▸ PROBLEM REQUIREMENTS
Reproduce verbatim the part of the records that opens with the line containing "Describe the element" and continues to their end, leaving the pictures out of your answer.

▸ MATERIAL PROVIDED
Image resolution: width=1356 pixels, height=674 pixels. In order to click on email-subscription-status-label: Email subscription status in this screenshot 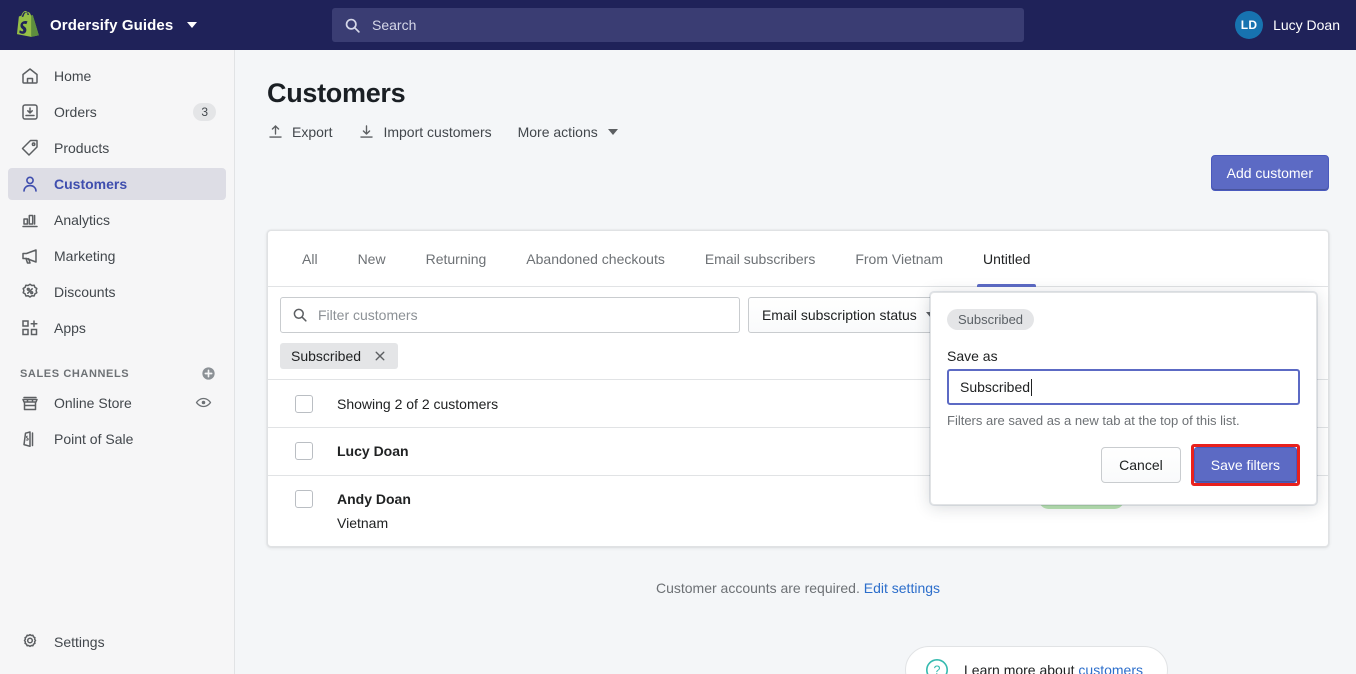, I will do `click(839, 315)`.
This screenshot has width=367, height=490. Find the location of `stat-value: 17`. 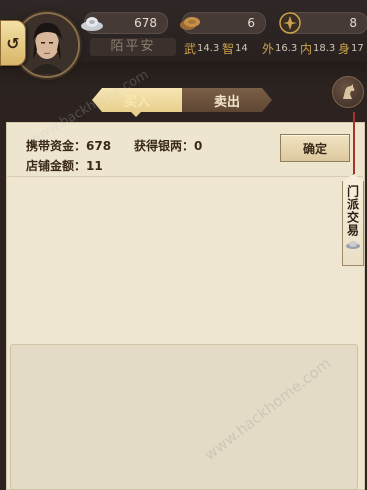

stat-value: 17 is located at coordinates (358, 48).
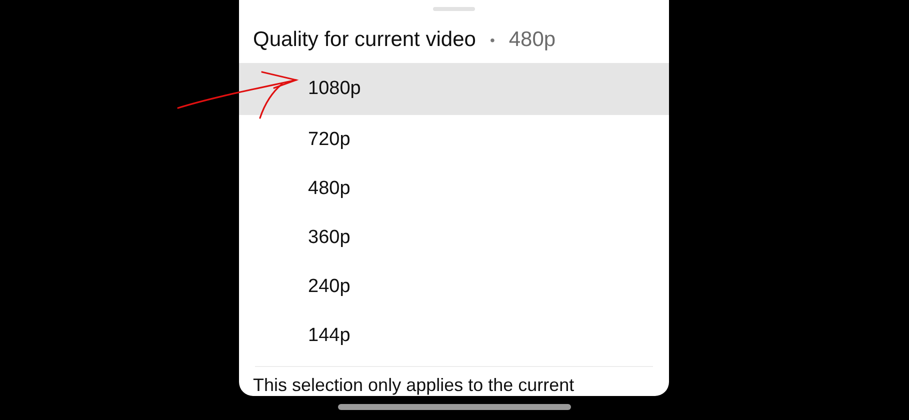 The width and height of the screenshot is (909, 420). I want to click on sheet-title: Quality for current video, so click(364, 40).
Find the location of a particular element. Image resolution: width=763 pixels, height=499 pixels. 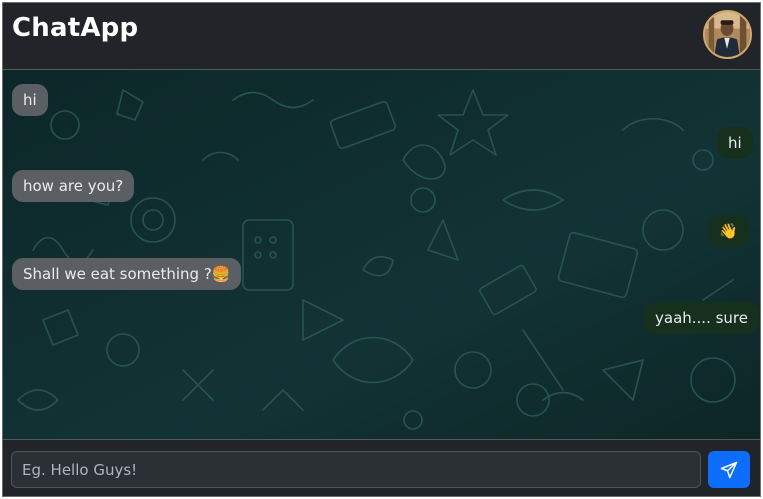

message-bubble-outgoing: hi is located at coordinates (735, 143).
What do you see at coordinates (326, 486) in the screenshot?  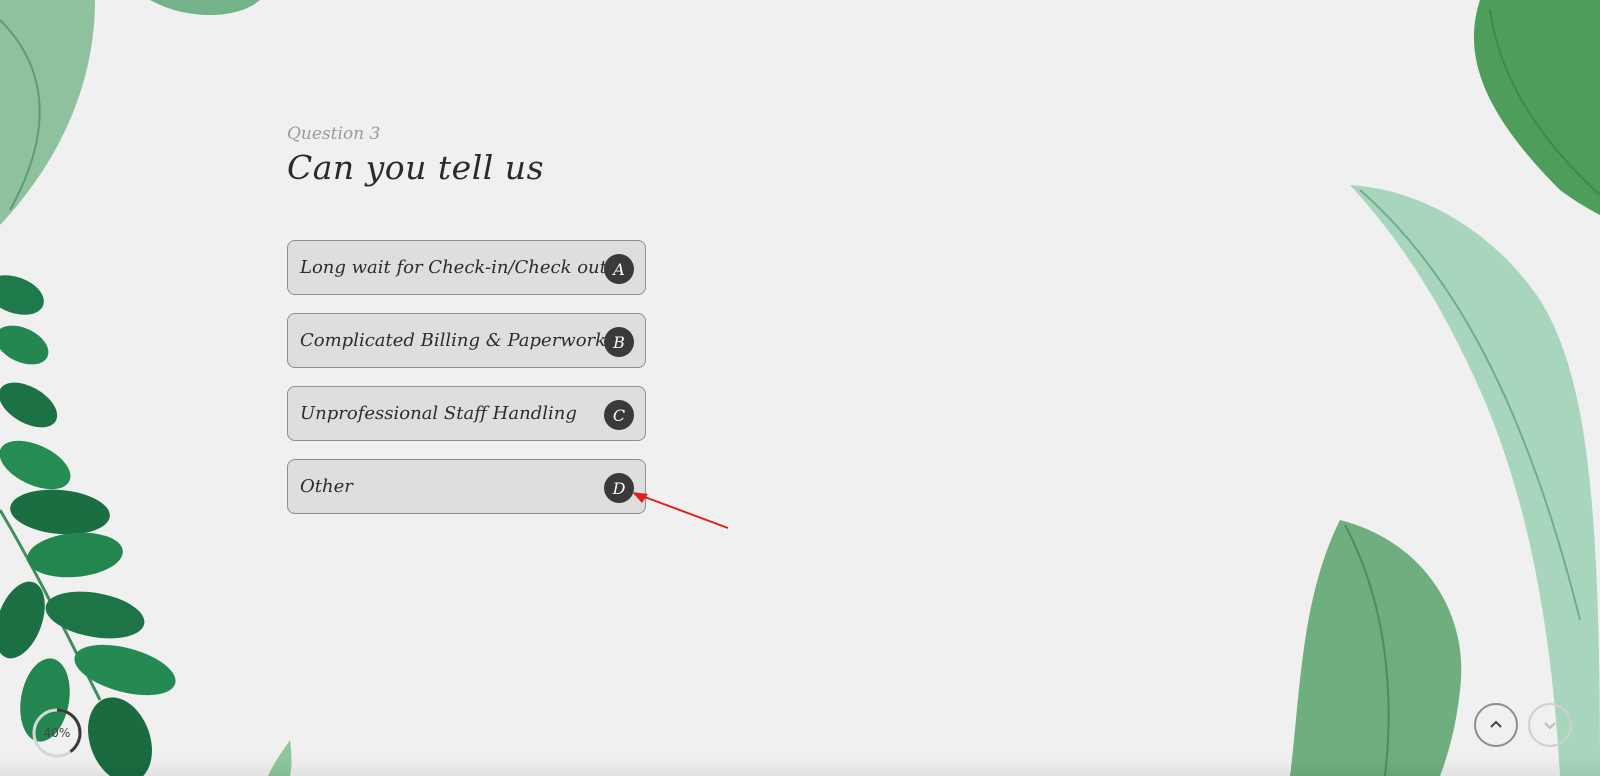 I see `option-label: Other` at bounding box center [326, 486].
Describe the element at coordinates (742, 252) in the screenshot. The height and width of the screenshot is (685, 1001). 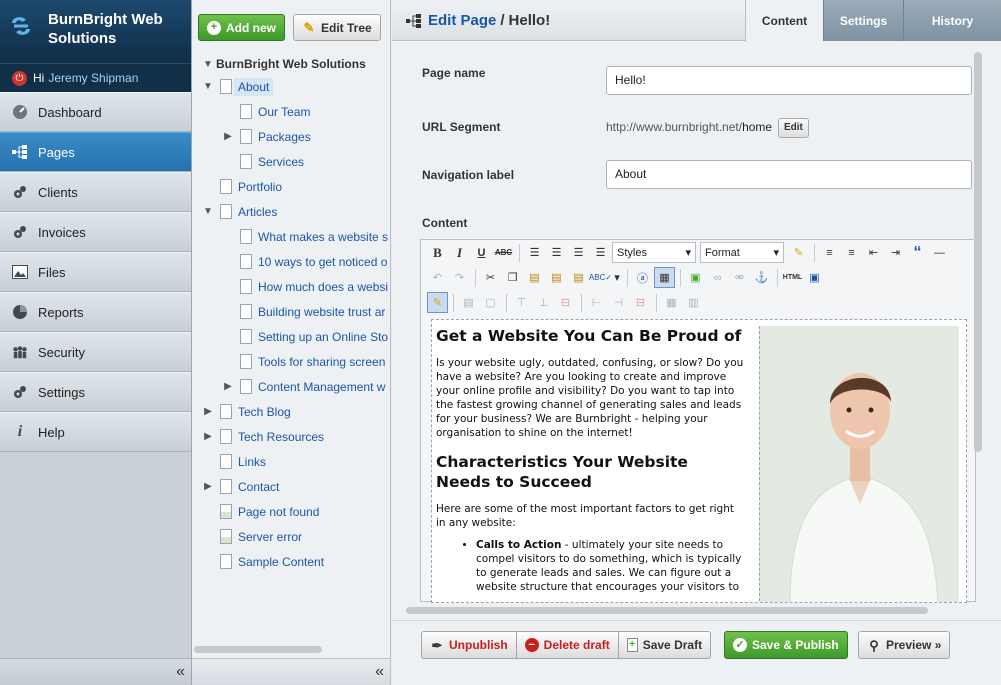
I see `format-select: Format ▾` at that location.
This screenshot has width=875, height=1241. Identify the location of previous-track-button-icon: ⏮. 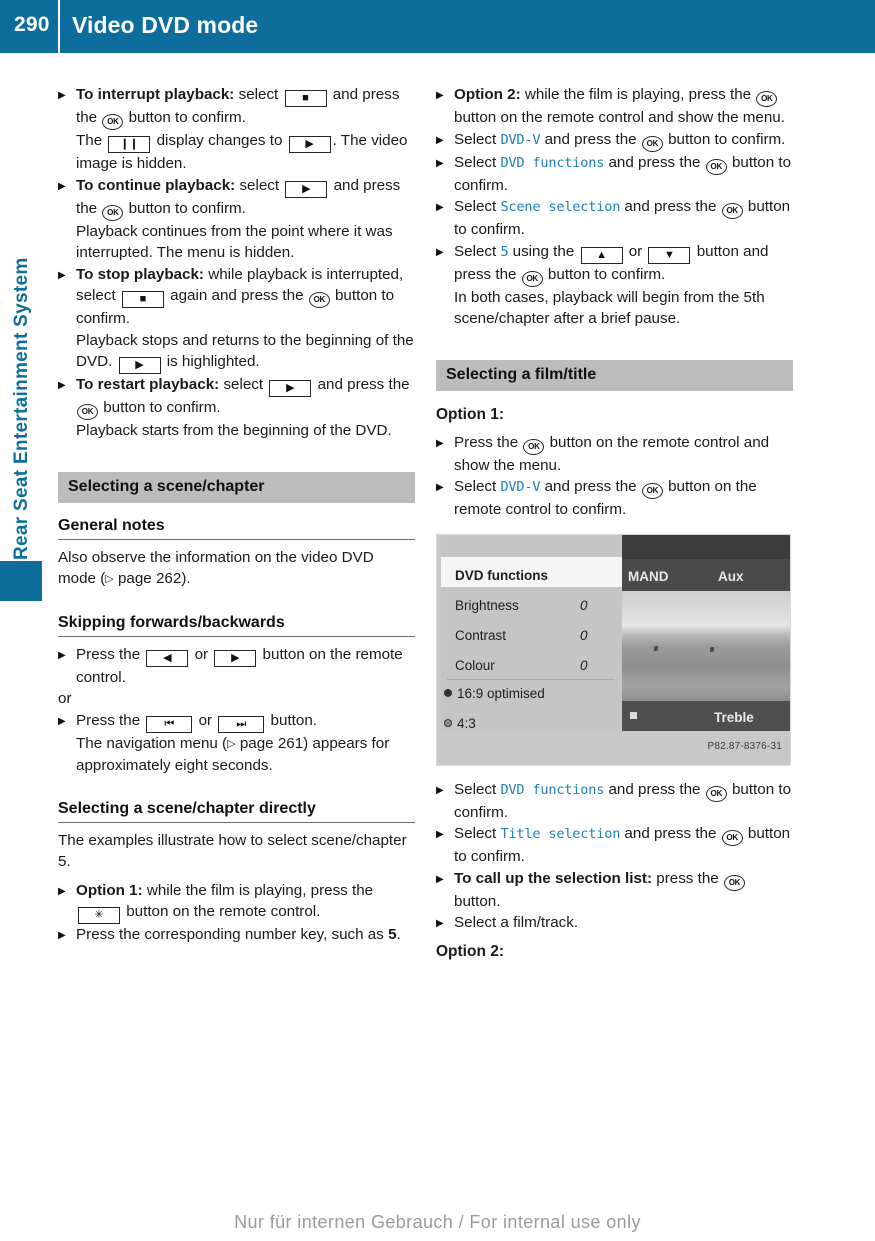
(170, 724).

▸ SOLUTION
Describe the element at coordinates (742, 252) in the screenshot. The height and width of the screenshot is (685, 1001). 
I see `format-select: Format ▾` at that location.
This screenshot has width=875, height=1241. Identify the location of previous-track-button-icon: ⏮. 
(170, 724).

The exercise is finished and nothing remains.